Partitions
Partitions in AnalyticsCreator are used to divide large fact or dimension tables into logical slices for improved performance, faster refresh operations, and better manageability in OLAP-based data marts.
Function
The partitioning mechanism allows you to specify time-based or logic-based slices using SQL expressions. During deployment, AnalyticsCreator automatically generates the required partition objects for both Multidimensional and Tabular models.

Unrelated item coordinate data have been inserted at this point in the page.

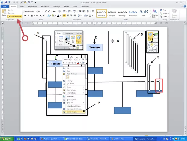Screen dimensions: 187x141
Task: Click the Windows Start button
Action: [8, 139]
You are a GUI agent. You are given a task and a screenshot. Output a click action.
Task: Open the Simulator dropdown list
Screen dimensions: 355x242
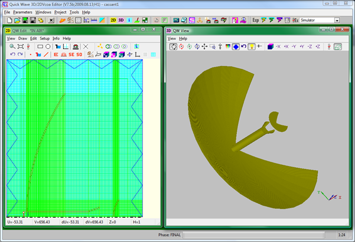coord(337,20)
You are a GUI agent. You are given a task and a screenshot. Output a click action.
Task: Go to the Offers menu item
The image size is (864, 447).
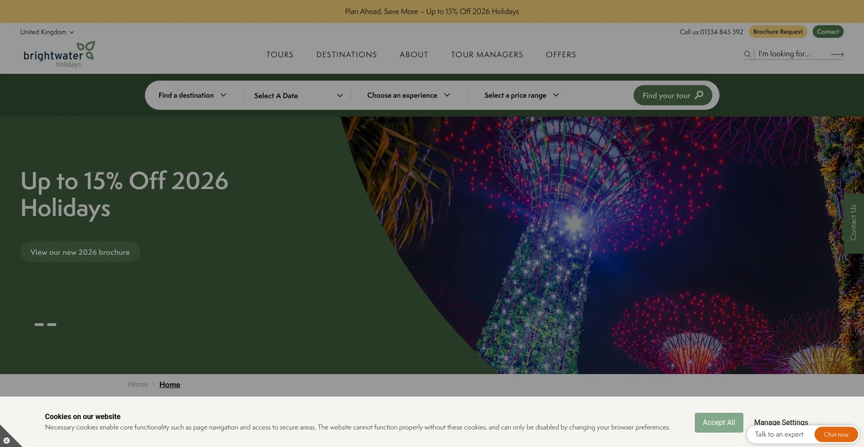point(561,54)
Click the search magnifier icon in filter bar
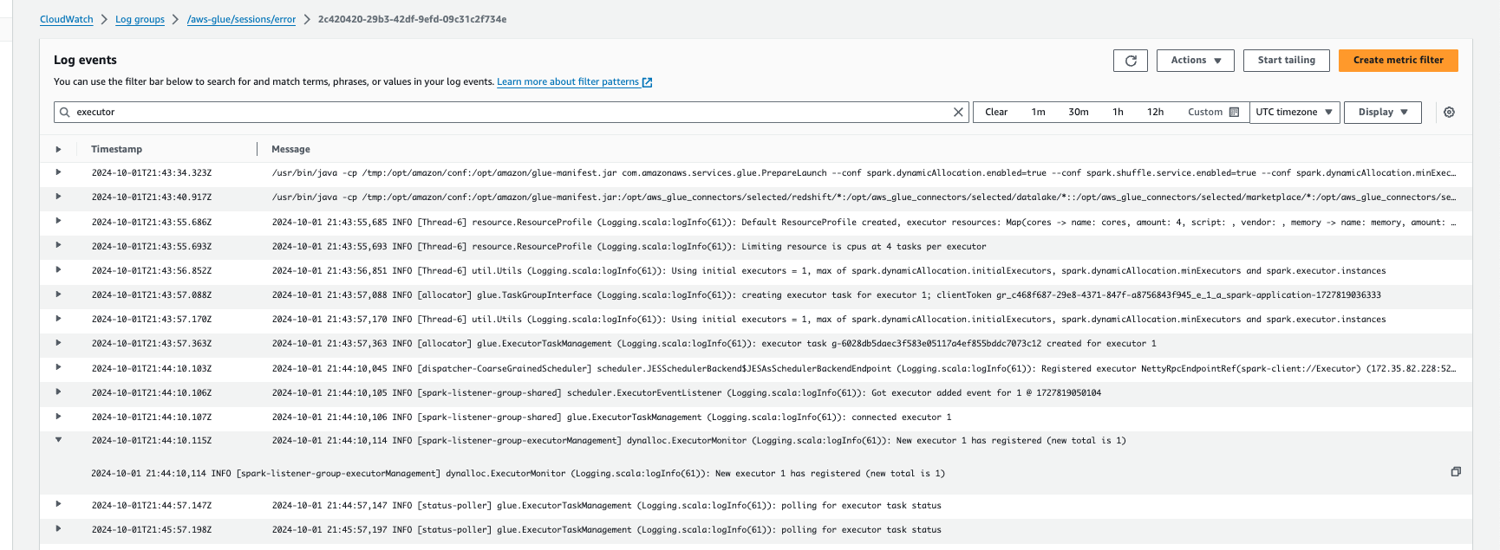Image resolution: width=1500 pixels, height=550 pixels. click(x=65, y=113)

- Improves performance by reducing scan ranges
- Enables incremental refresh strategies
- Supports parallel processing during cube builds
- Aligns with semantic model refresh patterns
Access
Partitions are managed under the Data Mart → Partitions module. The interface provides a list view and a detailed edit view for creating or modifying partition definitions.
Properties – List View
| ID | Property | Description |
|---|---|---|
| 1 | Search by fact table | Filters the list by the target fact table |
| 2 | Search by partition name | Filters by partition identifier (e.g., Year, Month) |
| 3 | Delete | Removes the selected partition from metadata |
| 4 | Duplicate | Creates a copy of an existing partition definition |
| 5 | New Partition | Opens the editor to define a new partition |
Screenshot: Partitions List View

Properties – Edit View
| ID | Property | Description |
|---|---|---|
| 1 | Partition Name | User-defined label for the slice (e.g., “Year 1982”) |
| 2 | Table | Fact or dimension table to be partitioned |
| 3 | Slice | Key or descriptive value representing the partition slice (e.g., “1982”) |
| 4 | SQL | SQL expression defining the data slice (e.g., WHERE [Year] = 1982) |
| 5 | Cancel | Discards changes made in the editor |
| 6 | Save | Commits the partition definition to metadata |
Screenshot: Partition Edit View

Behavior
- Partitions are applied only in the Data Mart layer.
- Multidimensional models: only fact tables can be partitioned.
- Tabular models: fact and dimension tables can both be partitioned.
- Partition SQL is regenerated during deployment based on metadata.
- Partition slicing supports incremental refresh and parallel processing.